▶ Task to carry out
Retype, word for word, each line between the lines holding "[Pinterest] (710, 60)" and "[Share Button] (408, 521)", inclusive, and leave the rest of the data alone.
[[ Provided data, beginning ]]
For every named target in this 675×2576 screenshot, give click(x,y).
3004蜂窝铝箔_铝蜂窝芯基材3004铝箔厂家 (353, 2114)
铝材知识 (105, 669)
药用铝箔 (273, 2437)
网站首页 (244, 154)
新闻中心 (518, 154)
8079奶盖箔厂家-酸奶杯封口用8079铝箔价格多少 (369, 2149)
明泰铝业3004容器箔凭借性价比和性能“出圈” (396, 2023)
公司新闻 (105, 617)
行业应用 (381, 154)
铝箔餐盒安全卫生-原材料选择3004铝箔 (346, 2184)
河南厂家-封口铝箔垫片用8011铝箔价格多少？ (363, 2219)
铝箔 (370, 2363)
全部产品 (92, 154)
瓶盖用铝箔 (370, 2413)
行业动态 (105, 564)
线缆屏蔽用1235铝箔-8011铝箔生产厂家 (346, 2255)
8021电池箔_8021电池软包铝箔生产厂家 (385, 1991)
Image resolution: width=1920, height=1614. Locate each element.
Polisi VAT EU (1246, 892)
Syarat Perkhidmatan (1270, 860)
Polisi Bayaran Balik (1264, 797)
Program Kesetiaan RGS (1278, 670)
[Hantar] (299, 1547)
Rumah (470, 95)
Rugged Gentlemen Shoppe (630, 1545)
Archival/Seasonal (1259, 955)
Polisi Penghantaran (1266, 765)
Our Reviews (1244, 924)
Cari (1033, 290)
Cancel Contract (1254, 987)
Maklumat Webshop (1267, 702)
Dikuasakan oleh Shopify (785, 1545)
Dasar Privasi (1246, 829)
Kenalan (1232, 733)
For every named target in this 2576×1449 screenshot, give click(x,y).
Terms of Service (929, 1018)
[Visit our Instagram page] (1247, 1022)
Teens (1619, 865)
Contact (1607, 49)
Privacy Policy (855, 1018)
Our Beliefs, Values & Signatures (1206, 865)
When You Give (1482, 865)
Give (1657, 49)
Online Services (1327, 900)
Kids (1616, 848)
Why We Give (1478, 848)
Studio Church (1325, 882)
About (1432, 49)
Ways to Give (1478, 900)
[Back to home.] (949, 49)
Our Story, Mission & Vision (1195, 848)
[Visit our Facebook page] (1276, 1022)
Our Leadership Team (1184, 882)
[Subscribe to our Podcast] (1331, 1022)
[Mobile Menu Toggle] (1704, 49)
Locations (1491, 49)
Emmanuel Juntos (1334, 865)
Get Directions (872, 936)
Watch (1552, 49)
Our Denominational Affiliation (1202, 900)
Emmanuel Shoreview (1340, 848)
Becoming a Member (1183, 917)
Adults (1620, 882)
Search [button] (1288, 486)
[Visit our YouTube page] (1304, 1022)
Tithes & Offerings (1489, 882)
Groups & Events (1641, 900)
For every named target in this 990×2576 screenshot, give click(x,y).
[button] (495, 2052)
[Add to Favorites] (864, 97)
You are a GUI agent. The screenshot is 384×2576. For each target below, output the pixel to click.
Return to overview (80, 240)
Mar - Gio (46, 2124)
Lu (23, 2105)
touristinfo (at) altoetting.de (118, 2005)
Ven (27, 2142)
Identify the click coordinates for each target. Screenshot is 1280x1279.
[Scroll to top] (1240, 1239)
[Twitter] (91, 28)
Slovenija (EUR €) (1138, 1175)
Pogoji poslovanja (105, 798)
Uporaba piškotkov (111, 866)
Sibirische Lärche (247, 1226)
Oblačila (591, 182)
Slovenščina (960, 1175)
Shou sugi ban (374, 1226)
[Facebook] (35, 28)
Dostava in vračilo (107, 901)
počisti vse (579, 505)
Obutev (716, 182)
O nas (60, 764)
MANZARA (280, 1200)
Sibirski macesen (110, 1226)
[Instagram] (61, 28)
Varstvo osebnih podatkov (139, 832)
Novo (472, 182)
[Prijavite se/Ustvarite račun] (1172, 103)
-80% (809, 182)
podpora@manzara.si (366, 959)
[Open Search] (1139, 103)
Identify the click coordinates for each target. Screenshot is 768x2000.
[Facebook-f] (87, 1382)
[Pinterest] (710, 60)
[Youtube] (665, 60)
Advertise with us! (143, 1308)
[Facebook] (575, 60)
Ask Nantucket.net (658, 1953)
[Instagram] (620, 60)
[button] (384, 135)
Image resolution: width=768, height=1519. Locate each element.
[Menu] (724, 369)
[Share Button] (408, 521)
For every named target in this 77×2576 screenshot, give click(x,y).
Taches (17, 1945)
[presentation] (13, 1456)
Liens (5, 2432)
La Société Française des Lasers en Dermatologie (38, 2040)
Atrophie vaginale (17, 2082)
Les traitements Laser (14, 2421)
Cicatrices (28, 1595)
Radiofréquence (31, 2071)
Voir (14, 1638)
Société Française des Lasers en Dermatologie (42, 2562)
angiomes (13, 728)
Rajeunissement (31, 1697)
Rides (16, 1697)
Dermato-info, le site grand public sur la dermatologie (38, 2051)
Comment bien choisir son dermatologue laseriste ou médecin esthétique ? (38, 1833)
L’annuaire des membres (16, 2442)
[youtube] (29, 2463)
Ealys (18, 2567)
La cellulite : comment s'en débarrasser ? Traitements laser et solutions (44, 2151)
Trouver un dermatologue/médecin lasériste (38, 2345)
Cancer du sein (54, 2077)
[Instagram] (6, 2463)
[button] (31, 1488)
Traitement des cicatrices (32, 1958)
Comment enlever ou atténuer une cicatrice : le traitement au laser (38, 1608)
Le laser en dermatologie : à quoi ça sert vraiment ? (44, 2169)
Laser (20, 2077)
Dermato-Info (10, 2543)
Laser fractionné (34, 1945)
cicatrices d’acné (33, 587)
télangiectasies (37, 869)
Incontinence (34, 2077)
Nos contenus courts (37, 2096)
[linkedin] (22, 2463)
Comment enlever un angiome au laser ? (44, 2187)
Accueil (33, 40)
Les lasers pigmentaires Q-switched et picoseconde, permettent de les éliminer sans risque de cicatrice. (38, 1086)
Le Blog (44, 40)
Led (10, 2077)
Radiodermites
[[ Provided data, end ]]
▶ Result for this task
[Pinterest] (710, 60)
[Youtube] (665, 60)
Advertise with us! (143, 1308)
[Facebook] (575, 60)
Ask Nantucket.net (658, 1953)
[Instagram] (620, 60)
[button] (384, 135)
Image resolution: width=768, height=1519. Locate each element.
[Menu] (724, 369)
[Share Button] (408, 521)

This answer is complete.